[Stored entries]
═══

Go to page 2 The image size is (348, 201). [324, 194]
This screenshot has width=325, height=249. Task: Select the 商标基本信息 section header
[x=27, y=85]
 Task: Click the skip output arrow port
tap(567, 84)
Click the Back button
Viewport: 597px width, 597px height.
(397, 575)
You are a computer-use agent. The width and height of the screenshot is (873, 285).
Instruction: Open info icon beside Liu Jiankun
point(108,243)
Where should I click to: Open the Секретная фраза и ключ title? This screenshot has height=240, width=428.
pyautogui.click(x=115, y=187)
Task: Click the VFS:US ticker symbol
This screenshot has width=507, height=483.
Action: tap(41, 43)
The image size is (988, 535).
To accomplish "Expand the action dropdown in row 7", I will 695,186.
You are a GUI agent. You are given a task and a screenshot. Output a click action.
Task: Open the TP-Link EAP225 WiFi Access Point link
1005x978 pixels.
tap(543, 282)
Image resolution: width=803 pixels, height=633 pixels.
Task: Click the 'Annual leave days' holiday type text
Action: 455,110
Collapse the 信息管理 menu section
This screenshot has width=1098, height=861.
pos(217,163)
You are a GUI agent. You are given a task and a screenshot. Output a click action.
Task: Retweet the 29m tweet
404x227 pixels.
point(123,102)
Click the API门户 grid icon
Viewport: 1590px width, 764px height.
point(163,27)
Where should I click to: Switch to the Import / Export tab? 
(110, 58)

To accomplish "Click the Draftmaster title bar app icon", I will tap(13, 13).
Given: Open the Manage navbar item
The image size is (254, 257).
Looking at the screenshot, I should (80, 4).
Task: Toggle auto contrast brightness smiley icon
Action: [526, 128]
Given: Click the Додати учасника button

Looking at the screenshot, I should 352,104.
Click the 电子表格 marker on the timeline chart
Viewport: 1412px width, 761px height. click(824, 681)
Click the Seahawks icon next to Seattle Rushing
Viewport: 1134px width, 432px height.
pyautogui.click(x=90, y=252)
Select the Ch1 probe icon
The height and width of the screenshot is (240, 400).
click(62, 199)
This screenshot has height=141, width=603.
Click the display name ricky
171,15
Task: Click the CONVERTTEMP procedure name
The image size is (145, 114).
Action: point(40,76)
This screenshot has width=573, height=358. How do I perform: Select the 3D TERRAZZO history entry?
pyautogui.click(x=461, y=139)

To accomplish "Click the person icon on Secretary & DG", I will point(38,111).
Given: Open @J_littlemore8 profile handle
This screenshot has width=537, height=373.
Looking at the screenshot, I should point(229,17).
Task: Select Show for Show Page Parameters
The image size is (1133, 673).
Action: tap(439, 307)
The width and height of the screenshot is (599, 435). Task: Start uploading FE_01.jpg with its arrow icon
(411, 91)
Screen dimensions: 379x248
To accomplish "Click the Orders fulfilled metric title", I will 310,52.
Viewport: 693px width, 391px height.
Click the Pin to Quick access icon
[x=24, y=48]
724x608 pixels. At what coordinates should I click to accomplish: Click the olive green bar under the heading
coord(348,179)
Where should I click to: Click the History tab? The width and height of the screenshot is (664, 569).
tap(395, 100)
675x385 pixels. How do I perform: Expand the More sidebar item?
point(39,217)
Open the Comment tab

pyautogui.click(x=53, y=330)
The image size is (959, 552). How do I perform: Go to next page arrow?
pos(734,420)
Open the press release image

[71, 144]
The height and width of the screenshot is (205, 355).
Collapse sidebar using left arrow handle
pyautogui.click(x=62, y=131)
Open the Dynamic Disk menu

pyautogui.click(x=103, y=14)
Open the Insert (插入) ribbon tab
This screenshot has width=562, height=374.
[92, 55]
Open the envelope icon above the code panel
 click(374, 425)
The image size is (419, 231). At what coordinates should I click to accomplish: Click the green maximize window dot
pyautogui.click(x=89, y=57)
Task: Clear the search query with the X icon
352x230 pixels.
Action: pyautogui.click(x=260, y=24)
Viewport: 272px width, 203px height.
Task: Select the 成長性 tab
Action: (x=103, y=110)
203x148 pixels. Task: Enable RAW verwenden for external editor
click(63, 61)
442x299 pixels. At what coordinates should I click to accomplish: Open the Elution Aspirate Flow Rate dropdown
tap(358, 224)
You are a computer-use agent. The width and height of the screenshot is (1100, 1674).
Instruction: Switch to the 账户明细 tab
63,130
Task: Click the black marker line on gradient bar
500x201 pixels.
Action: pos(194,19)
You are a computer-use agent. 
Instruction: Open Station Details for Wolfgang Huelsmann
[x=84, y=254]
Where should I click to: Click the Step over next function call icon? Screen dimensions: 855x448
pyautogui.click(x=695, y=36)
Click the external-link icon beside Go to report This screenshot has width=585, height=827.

═══

* WHAT THE TASK REQUIRES *
Taking the lines above one at a time, give the number of them that contain the string "link". Add nothing else.

* WRITTEN RESPONSE *
2